太平洋戦争末期の1945年、20万人の命が失われた沖縄戦。沖縄県民の4人に1人が犠牲になった。県民の運命を決めた作戦が立てられた地下壕の跡は今も、誰もが知る有名な場所に残る。首里城の地下だ。

首里城正殿の地下に築かれた、「第32軍司令部壕」。現在一般には公開されていないが、今も一部の坑道から内部に入ることはでき、県が毎年点検を行っている。

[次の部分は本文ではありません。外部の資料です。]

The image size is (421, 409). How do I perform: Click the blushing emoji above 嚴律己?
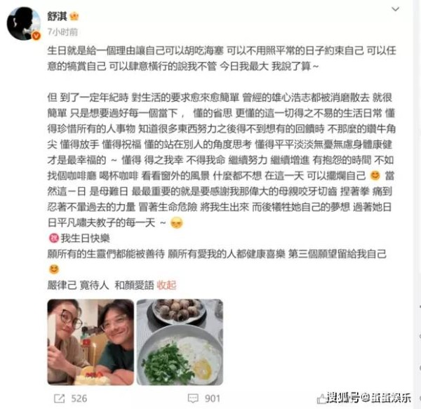tap(54, 269)
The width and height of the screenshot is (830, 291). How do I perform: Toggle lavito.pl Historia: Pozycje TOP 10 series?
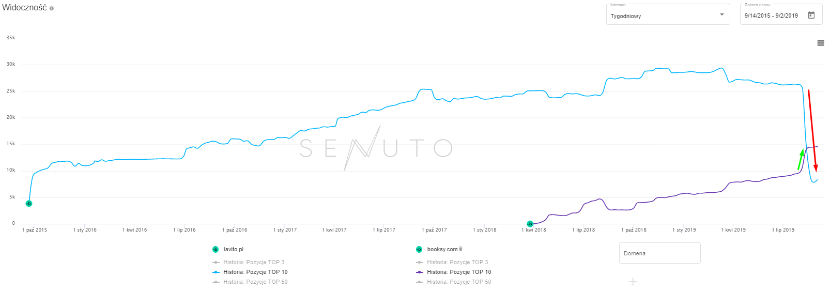[255, 272]
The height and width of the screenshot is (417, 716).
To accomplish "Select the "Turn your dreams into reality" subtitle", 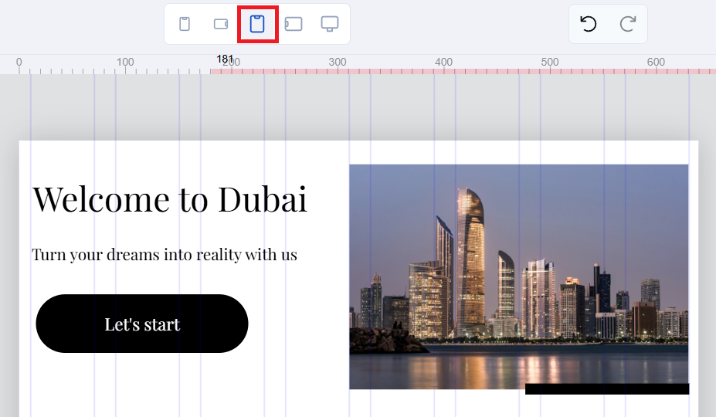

今回、そのうち第2坑道、第3坑道で、最新の取材が行われた。貴重な映像と共に、壕公開の意義を考えるー

「第32軍司令部壕」地上では焼失した首里城の再建が進む

首里城は2019年に火災で焼失した。現在、正殿などの再建工事が進められている。県内外の宮大工が連携し、2026年には完成の予定だ。

この首里城の地下に旧日本軍が築いたのが、第32軍司令部壕。沖縄戦当時、住民が逃げていた南部に向けて部隊を撤退させ、巻き込まれた多くの住民が犠牲となる結果を招いた「戦略持久戦」が指揮された場所だ。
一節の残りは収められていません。